Ибн Халдун продолжал:
— Многие тщатся подкрасить свою историю. Но истину не утаишь. Всегда есть те, кто знает правду.
— Некоторые страны далеки, и своя правда там виднее.
Ибн Халдун:
— О! Правители любят копаться в чужом мусоре, а у себя дома не видят жемчуга. От них события дальних стран известны историкам подробнее, чем свои: свою истину часто таят.
Опять помолчали.
Ибн Халдун улыбнулся:
— Вот вам и Золотая Орда. Батыево племя…
— А вы хорошо знаете ордынские дела. Откуда?
— Я даже писал о них в своей истории.
— Не слышал еще всей вашей книги.
— В Фесе ее переписывают, но по-арабски.
Тимур нахмурился и замолчал.
Вдруг он кинул на Ибн Халдуна такой тоскливый, кажется, подернутый слезой взгляд, что историк растерялся: показалось, что Тимур что-то сейчас скажет, чего никогда не говорил, но что наболело в нем больше, чем многолетняя боль в коленке.
— Это что же, мой сын, потом внук, наконец, сын внука… И на том конец? Этому учит ваша книга?
— О амир! О милостивый амир! Моя книга не учит, она только описывает дела людей и судьбы народов.

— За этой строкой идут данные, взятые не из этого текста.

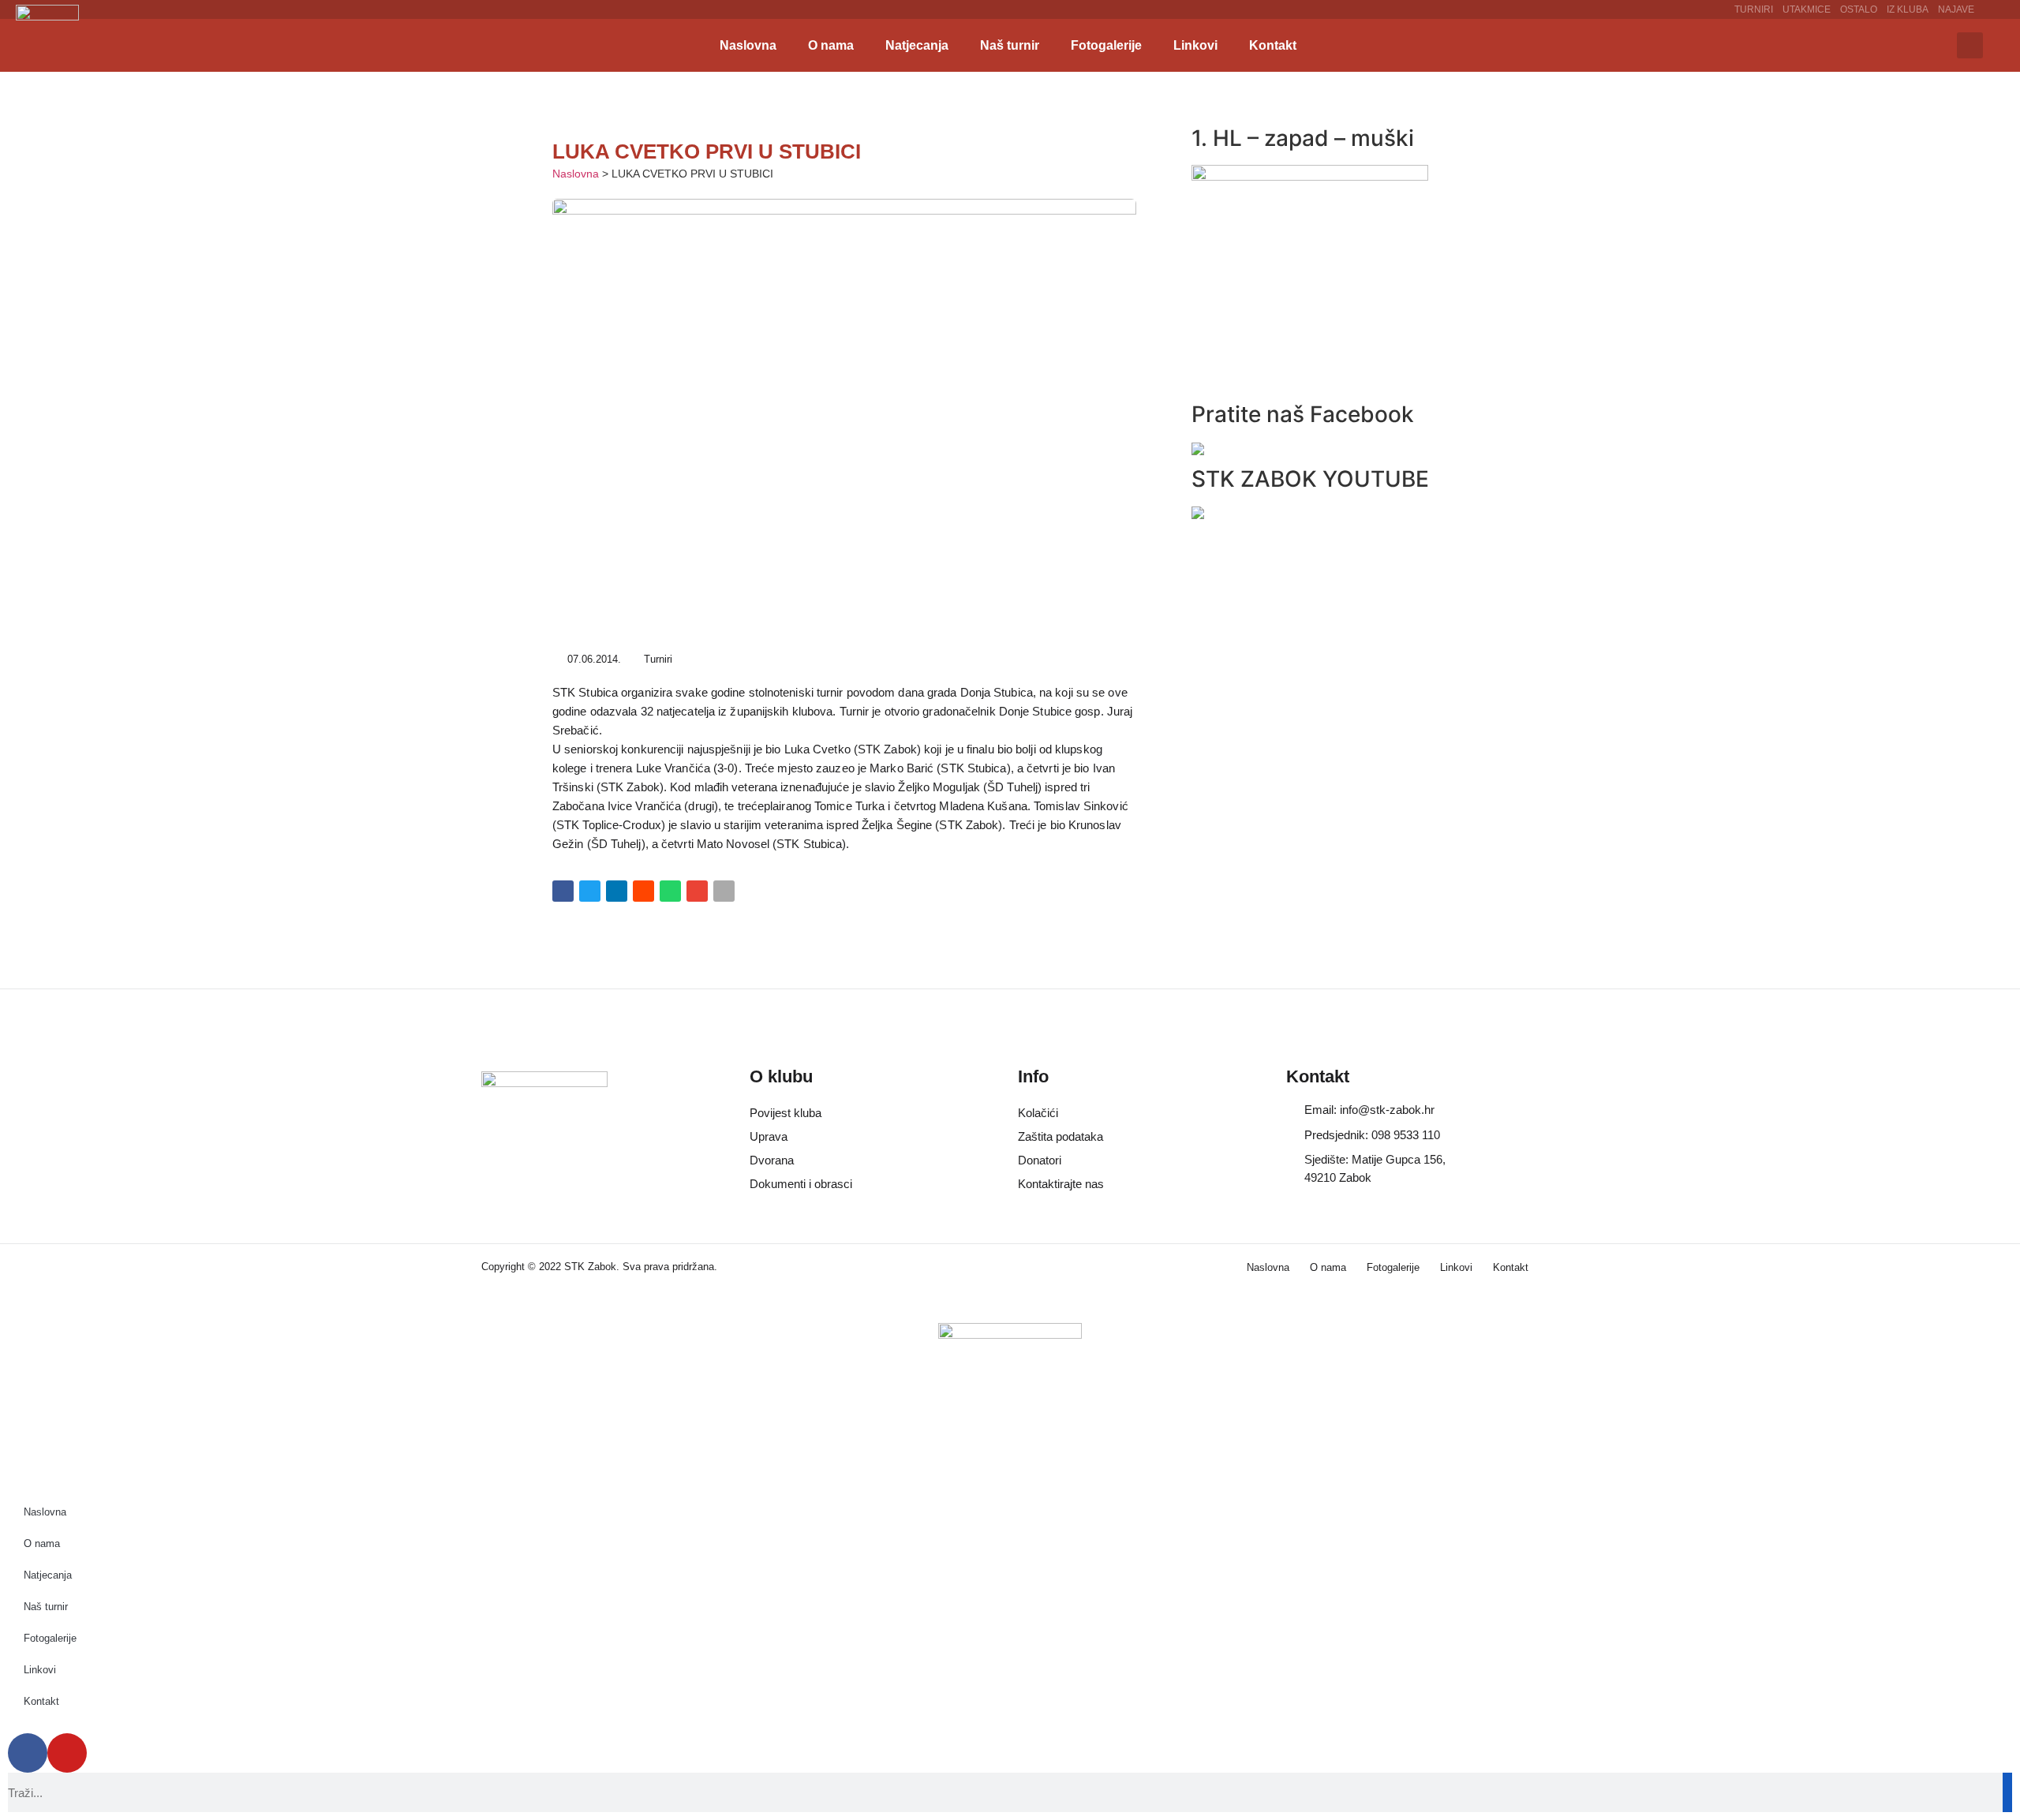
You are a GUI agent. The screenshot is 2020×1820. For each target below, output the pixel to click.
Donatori (1039, 1160)
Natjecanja (916, 45)
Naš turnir (1009, 45)
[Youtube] (67, 1753)
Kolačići (1038, 1112)
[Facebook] (27, 1753)
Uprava (768, 1136)
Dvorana (772, 1160)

— Дела и судьбы? Это красиво сказано. Но быть этого не должно! Я побуду один. Такую книгу выбросить бы, чтобы никто так не думал. Я побуду один.

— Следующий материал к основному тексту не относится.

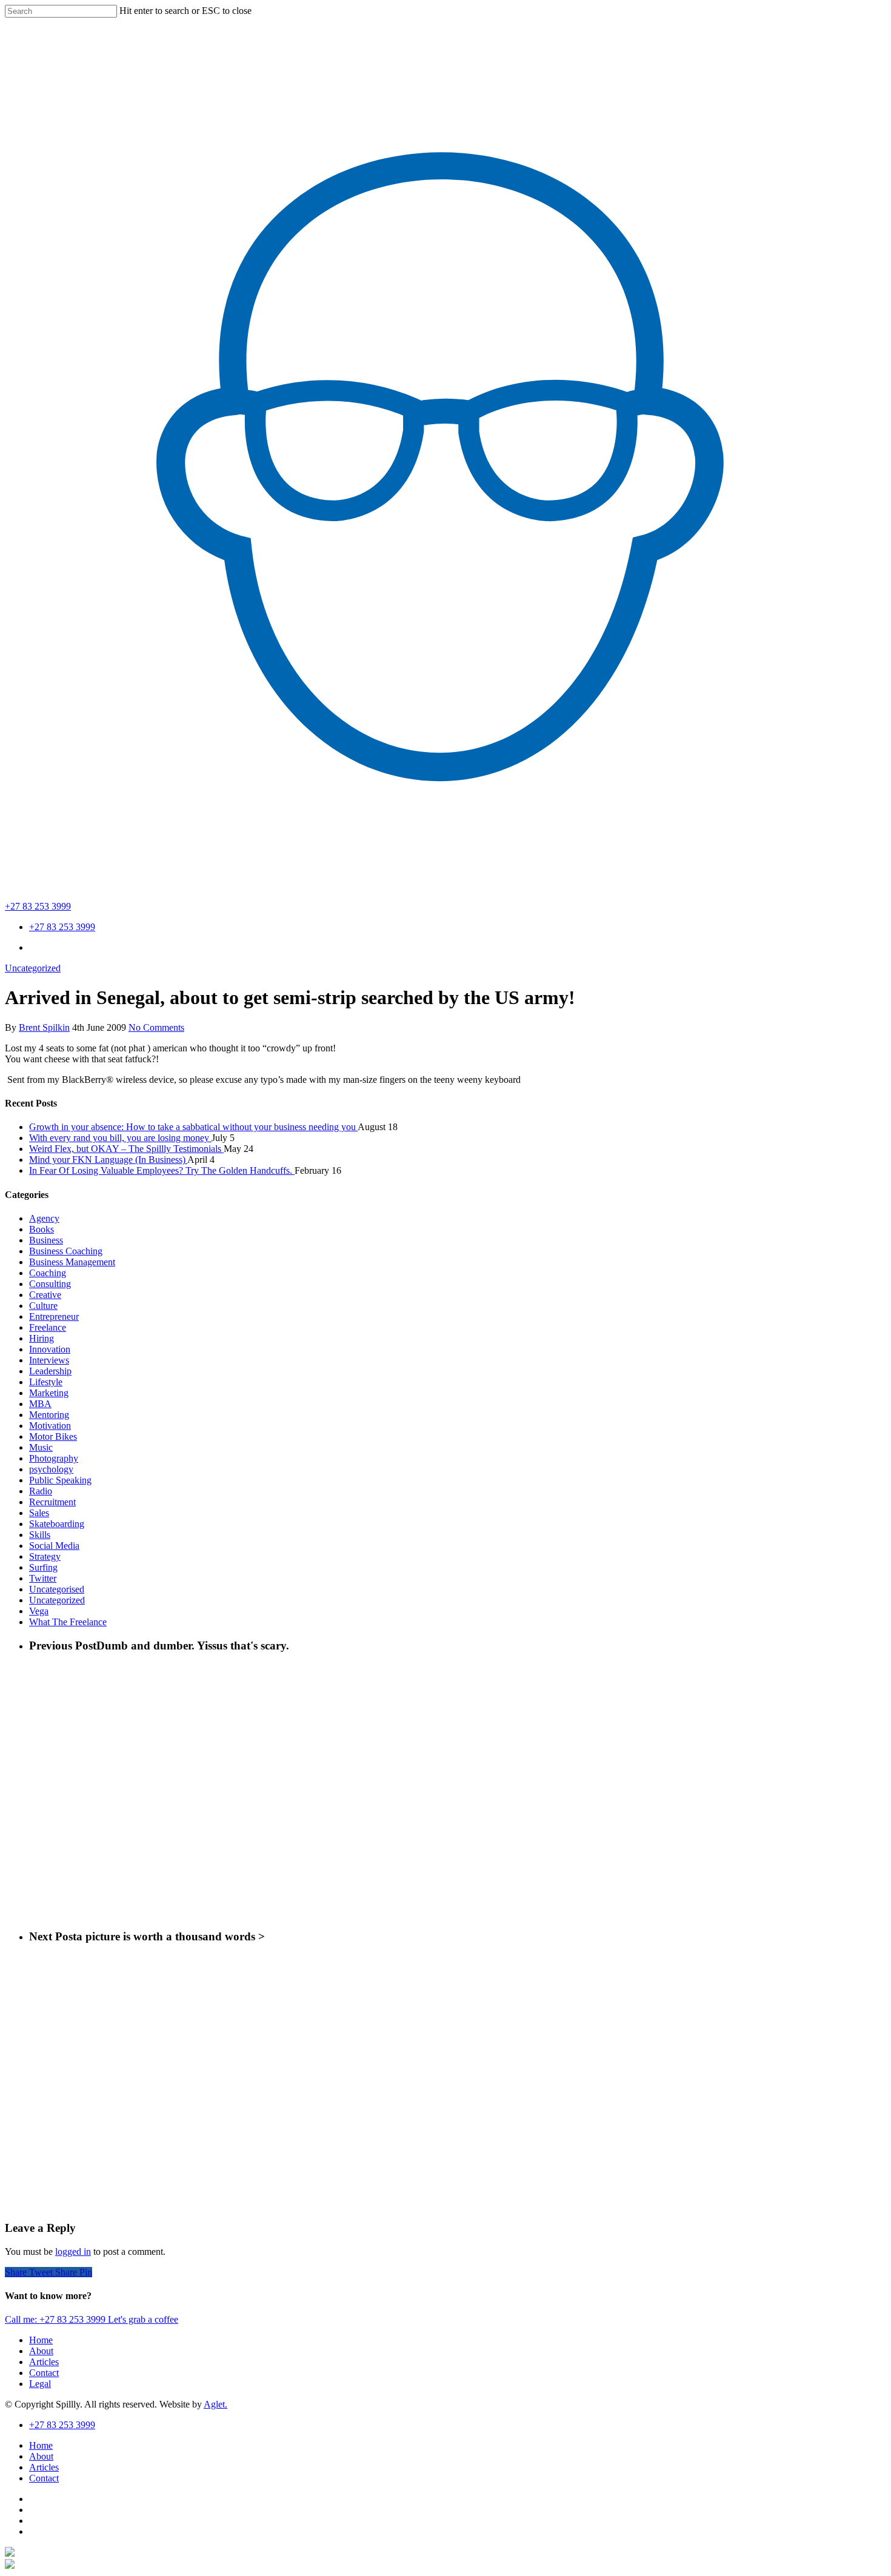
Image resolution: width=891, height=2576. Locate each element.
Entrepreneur (54, 1316)
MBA (40, 1404)
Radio (40, 1491)
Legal (40, 2383)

Он опять опустил глаза, и тогда историк понял, что надо уйти: он уже знал, что такие раздумья могут вызвать у Повелителя неудержимый гнев. И нельзя предвидеть, не на историка ли он обрушится. Но известно, что еще хуже бывает, когда гнев остается в душе Повелителя Вселенной: тогда он затаится до случая и не приведи аллах в тот день быть там, где грянет этот злой случай.

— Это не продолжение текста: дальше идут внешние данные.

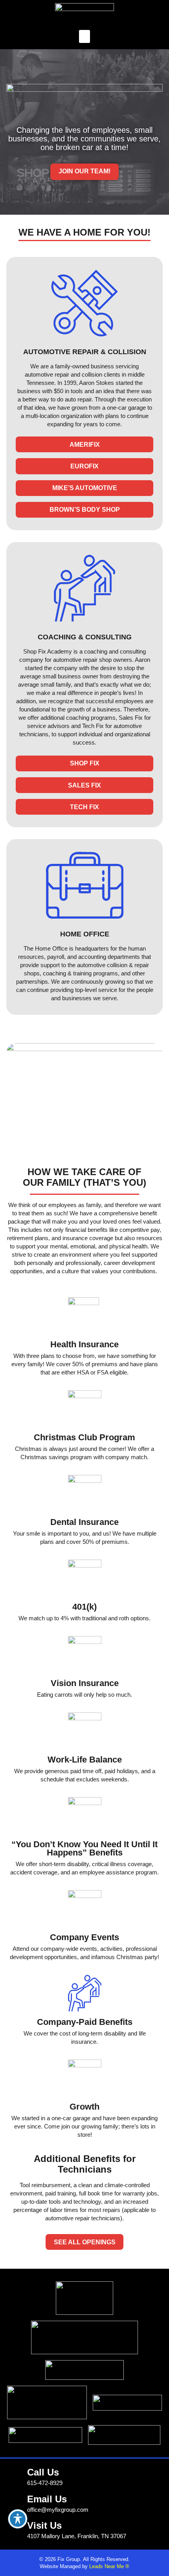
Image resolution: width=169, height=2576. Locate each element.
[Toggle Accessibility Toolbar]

Ибн Халдун откланивался, но Тимур, казалось, не видел его.
Ибн Халдун вышел.
3Нух отвел мамлюка в хан к персу. Сафар Али дал ему жилье, достойное собеседника султанов, хотя мамлюк сетовал, что тут ему и тесновато, и темновато. Он и не думал вспоминать, сколь темно и тесно жилось ему за несколько часов до того.
К вечеру того же дня к Сафару Али из дамасских узилищ прибыли остальные мамлюки, все из уцелевших, ныне по заступничеству Ибн Халдуна отпущенные. Их осталось девятеро, приближенных старого Баркука. После его смерти по его завещанию они опекали и растили нынешнего султана.
Был бы жив Баркук, не выпало бы от Тимура пощады никому из Баркуковых соратников, ныне же щадил, может быть, втайне ища от них себе доброй славы, похвалы его милосердию: пусть, мол, в Каире знают, сколь Тимур великодушен.
В тот вечер, наконец оставшись один, Тимур сидел, прислонившись спиной к большой кожаной подушке.
Комната, когда в ней не осталось книг, а только осиротевшие ниши, выглядела невзрачно. Не мрачно, но и ничем не радостно.